▸ **Data listing**
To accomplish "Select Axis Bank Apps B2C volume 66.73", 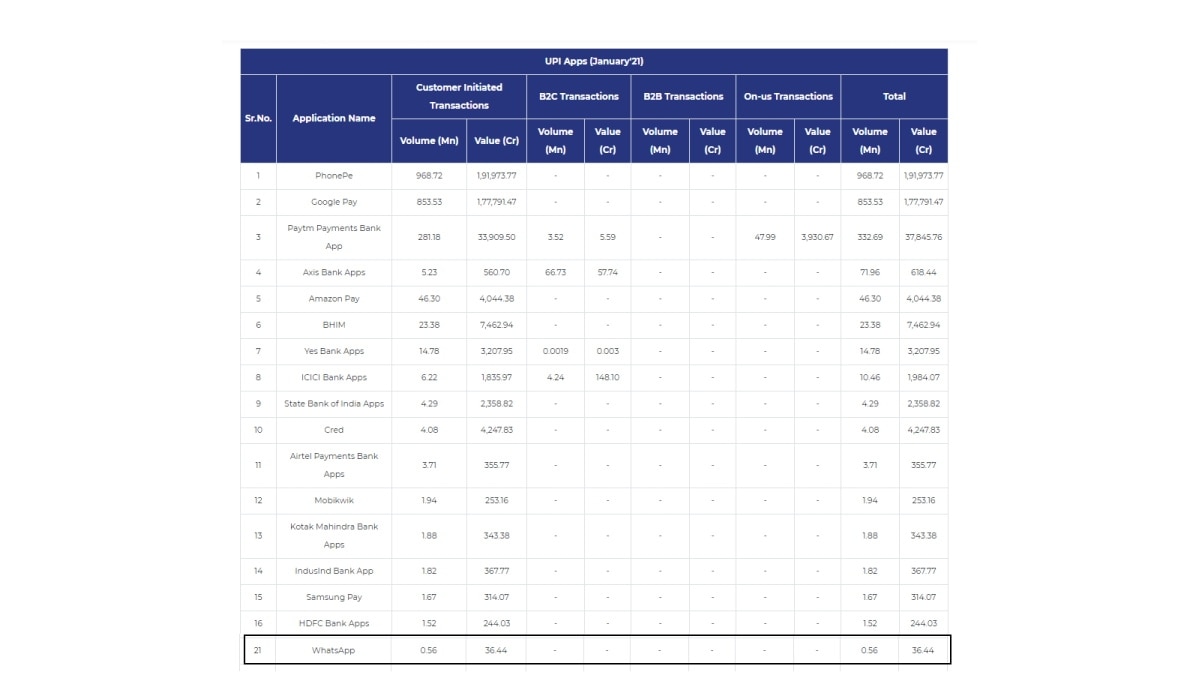I will 555,272.
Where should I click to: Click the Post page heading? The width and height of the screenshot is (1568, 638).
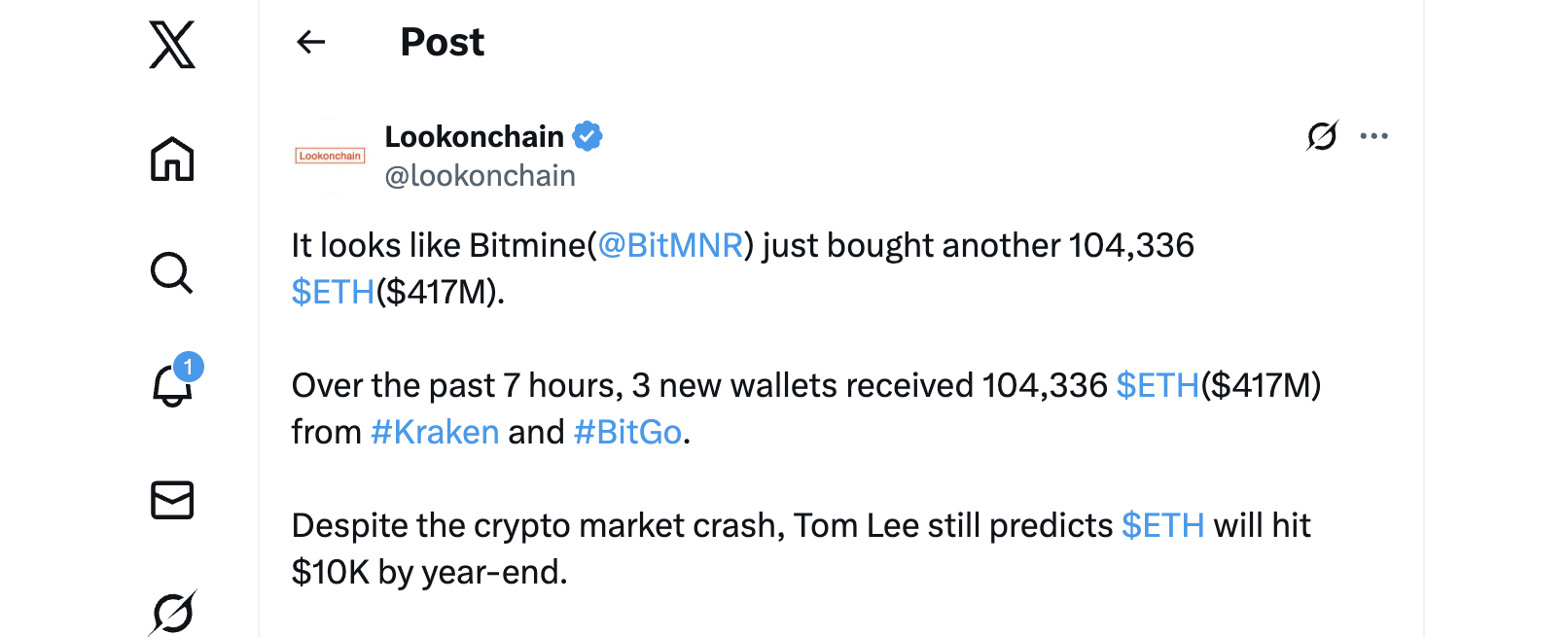[442, 43]
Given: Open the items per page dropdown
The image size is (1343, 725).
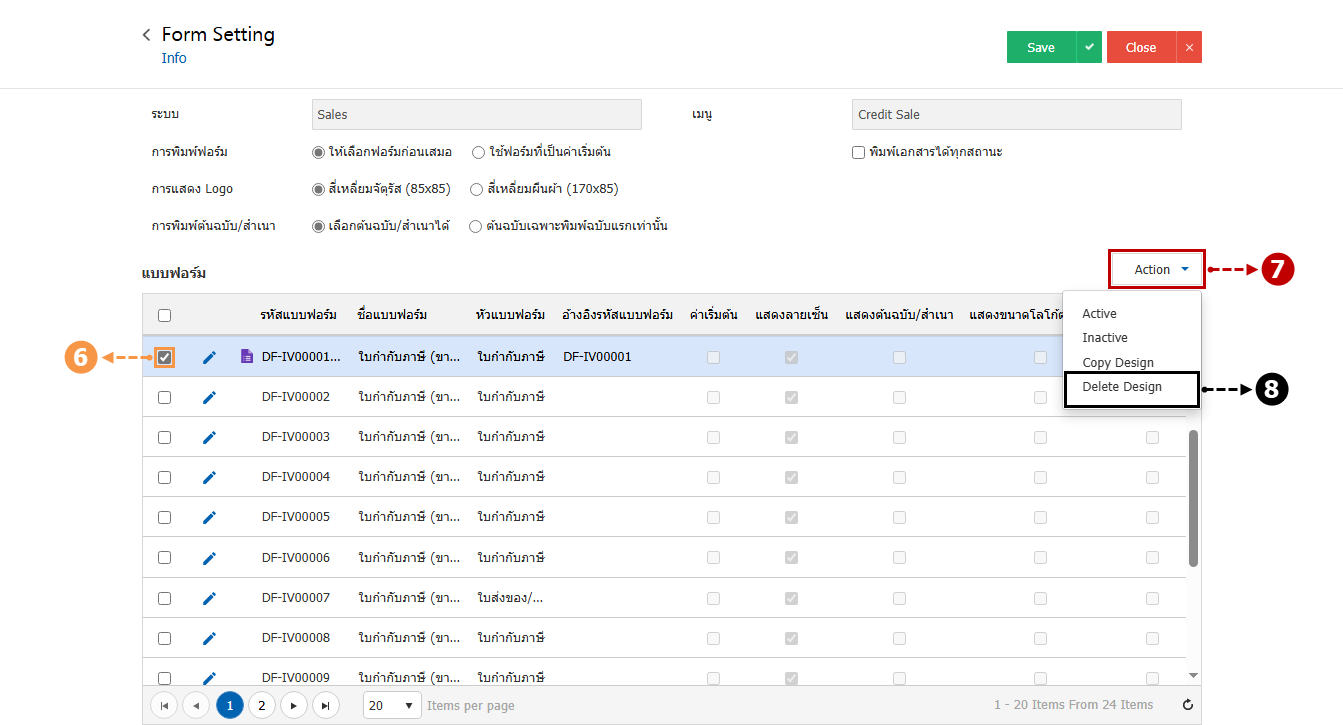Looking at the screenshot, I should point(391,705).
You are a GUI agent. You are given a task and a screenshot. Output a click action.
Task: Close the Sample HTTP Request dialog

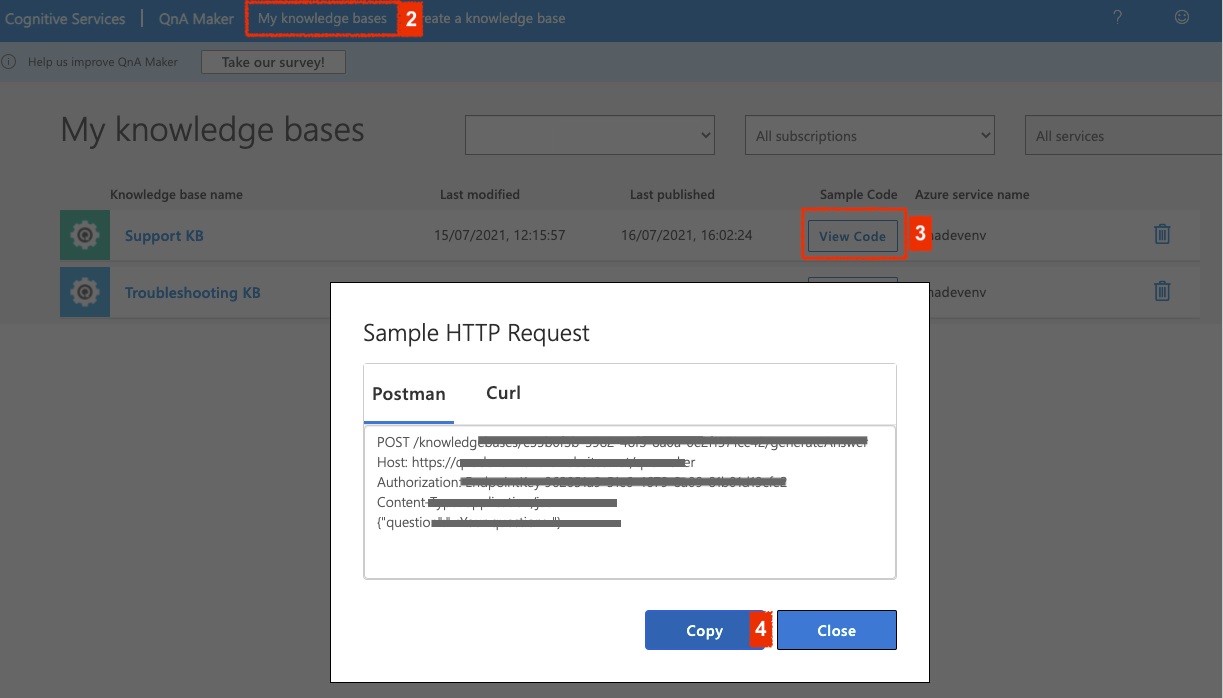[x=836, y=630]
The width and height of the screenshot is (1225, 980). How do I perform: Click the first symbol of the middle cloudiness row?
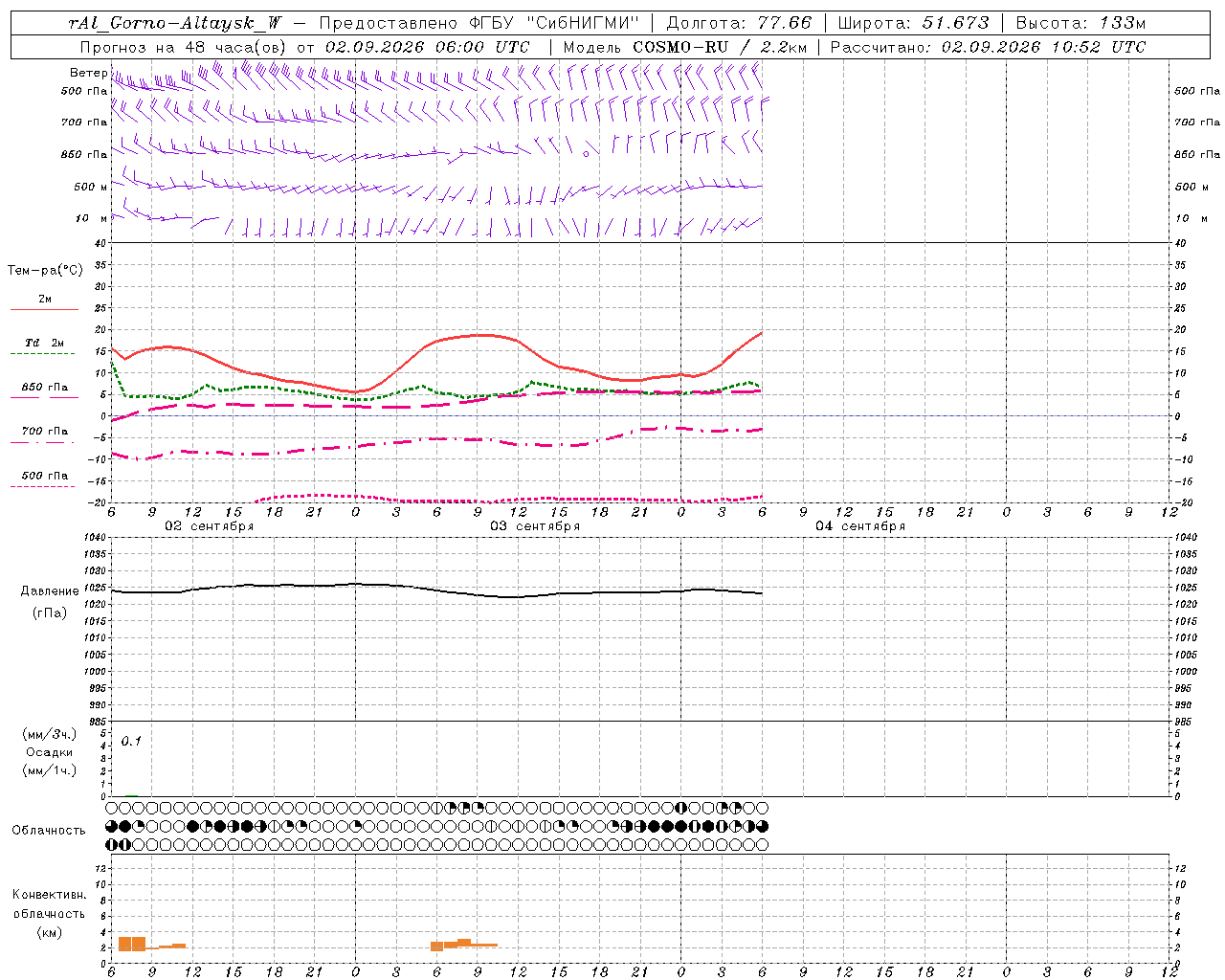coord(112,826)
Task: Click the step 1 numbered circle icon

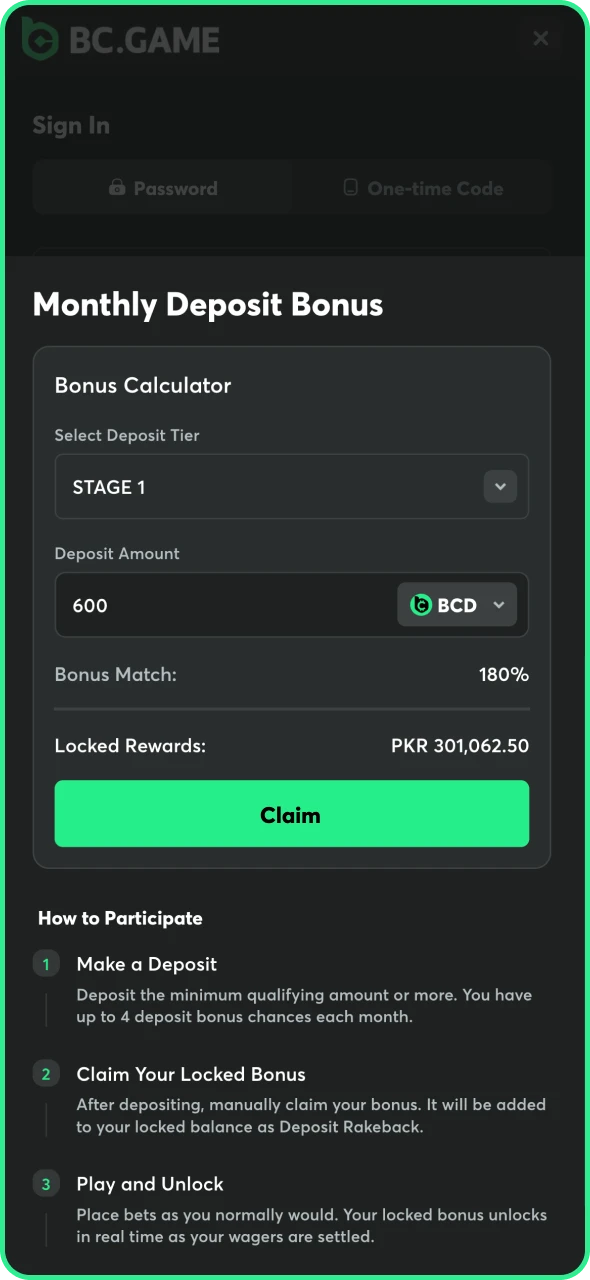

▸ **Exercise objective**
Leave the pictures aside and transcribe only the lines from the one holding "You are a GUI" through the final line of the records above.

▸ **Response to the exercise**
You are a GUI agent. You are given a task and a screenshot. Output a click action.
Task: Close the Sample HTTP Request dialog

[x=836, y=630]
The width and height of the screenshot is (1225, 980). How do I perform: Click the first symbol of the middle cloudiness row?
coord(112,826)
Task: Click the step 1 numbered circle icon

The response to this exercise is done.